# PLEASE HELP!



## satz (Jan 11, 2005)

well, the description of this forum did say a place to 'ask questions about the board', so...

can someone PLEASE PLEASE PLEASE tell me how the quote function works? I looked in the faq but couldn't find anything..

Any help...pretty please?


yeah...once i know the answer and where i was supposed to look, i know i am gonna feel pretty dumb...


----------



## Me Died Blue (Jan 11, 2005)

If you put around any paragraph, article or word, it will put it in quotation format. For instance, if I was quoting something, I would say,



> Here is the text quoted.



and that sentence would be in quotation format. The only reason it is not in this post is because I turned the code off in this post so I could type out the code to show you how it works. When you click the "quote" buttom at the top-right of a post, it simply does that to the entire text of the post, and inserts "Originally posted by _______" in italics at the top of the quoted portion.

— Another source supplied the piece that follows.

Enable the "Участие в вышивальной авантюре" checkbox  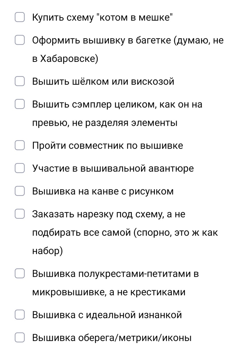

Did that answer what you were wondering?


----------



## satz (Jan 11, 2005)

> _Originally posted by Me Died Blue_
> If you put around any paragraph, article or word, it will put it in quotation format. For instance, if I was quoting something, I would say,
> 
> 
> ...


----------



## satz (Jan 11, 2005)

> and that sentence would be in quotation format. The only reason it is not in this post is because I turned the code off in this post so I could type out the code to show you how it works. When you click the "quote" buttom at the top-right of a post, it simply does that to the entire text of the post, and inserts "Originally posted by _______" in italics at the top of the quoted portion.


----------



## satz (Jan 11, 2005)

oh goodie.

yup, thanks a lot chris


----------



## Me Died Blue (Jan 11, 2005)

You're welcome, Mark. (Saying that makes me feel like I'm talking to my younger brother named Mark!)

[Edited on 11-1-2005 by Me Died Blue]


----------



## gwine (Jan 11, 2005)

> _Originally posted by satz_
> oh goodie.
> 
> yup, thanks a lot chris



thanks from me, too.

maybe



> now



I



> can



look



> more



professional


----------